We saw the sleek killers in Algoa Bay. Important shapes like yin yang signs. Wetsuits of obsidian and ivory. And when you saw the stranger’s magpie toss snails in the air it was like the seal pups they hurl across the shallows.
The stranger was a Freestater. Name of Oosthuyzen. He said magpies could learn to talk. Once we tried but all his bird said was “aark!”
One day someone taught the parrot in the Bushman Bar to swear. It said “fuck off!” to the owner of a diamond mine. Funniest thing heard by black ears or white in a decade.
The Bushman Bar was rammed every night after that. The saloon was tiny but people sardined inside to hear this parrot swear.

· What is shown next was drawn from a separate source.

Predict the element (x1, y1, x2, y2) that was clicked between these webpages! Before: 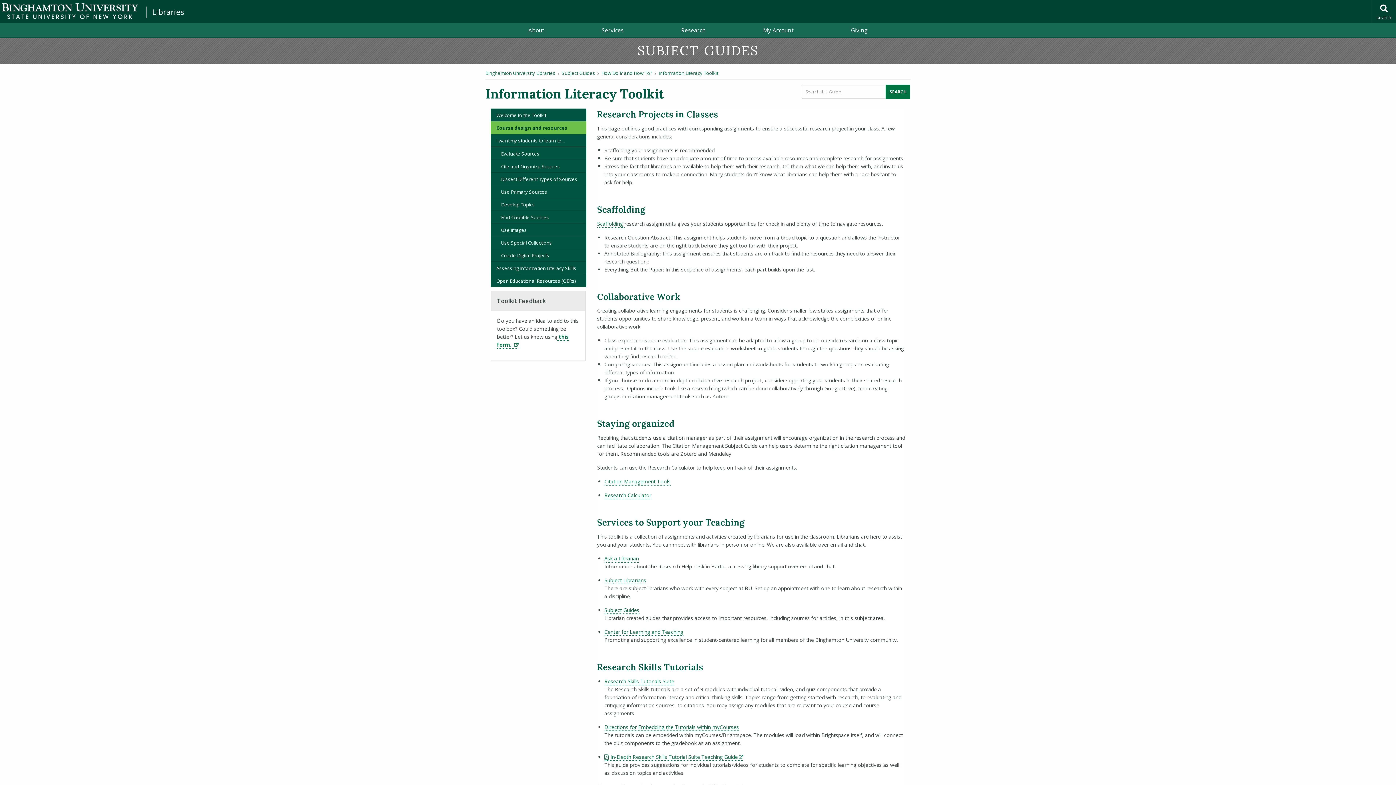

So Oosthuyzen trained another magpie. This one could really talk. It put words together in coherent sentences. We saw him sitting on his stoep till the pink of the sunset, training his bird. Man, we were looking forward to it when he came to the Bushman Bar.
The parrot made a good showing. “Fuck off!” it said again. This time to the old Afrikaans police chief. That was the funniest thing since the Whites Only sign came down. Then the Freestater placed his cage on the bar. We were expecting great things from Orca the Talker.
The bird pecked at its swing. Silence. We thought we heard something. We strained to hear more.
“Aark!” The place grew restless.
At last it cleared its feathery throat and looked ready to begin. But only “aark!” came out. Even the most sympathetic were embarrassed. Nothing but “aark!”
“Jeez,” someone shouted, “why don’t you call him Noah, hey?”
The roof came off. The barstaff offered us free beer but we said no, it was a privilege to pay. We christened the parrot John Donne for its eloquence.
But when the stranger had a heart attack out at his bungalow it was the magpie that saved him. Pure accident. It pecked at his mobile phone and hit ring back. The last caller was Sam Mbangwela, the only black guy he liked. Mbangwela got him to hospital.
“Mr Oosthuyzen,” I say as I sip his beer and watch the pink sunset over the kopjes, “your bird doesn’t say much, but it listens like hell.”
He can’t talk himself now, with all the tubes.
Out in Algoa Bay the killer whales sometimes come to the surface. When they tire of predating Great Whites, they take an interest in our boats. But they never attack. At least, they haven’t so far.
Jeremy Hinchliff’s short stories and flash fiction have appeared in Reflex Fiction, Ad Hoc Fiction, Multi-Story and Words with Jam. His e-novel, Dead Olives, was published by Impress Books in 2016.
Fresh. I liked it!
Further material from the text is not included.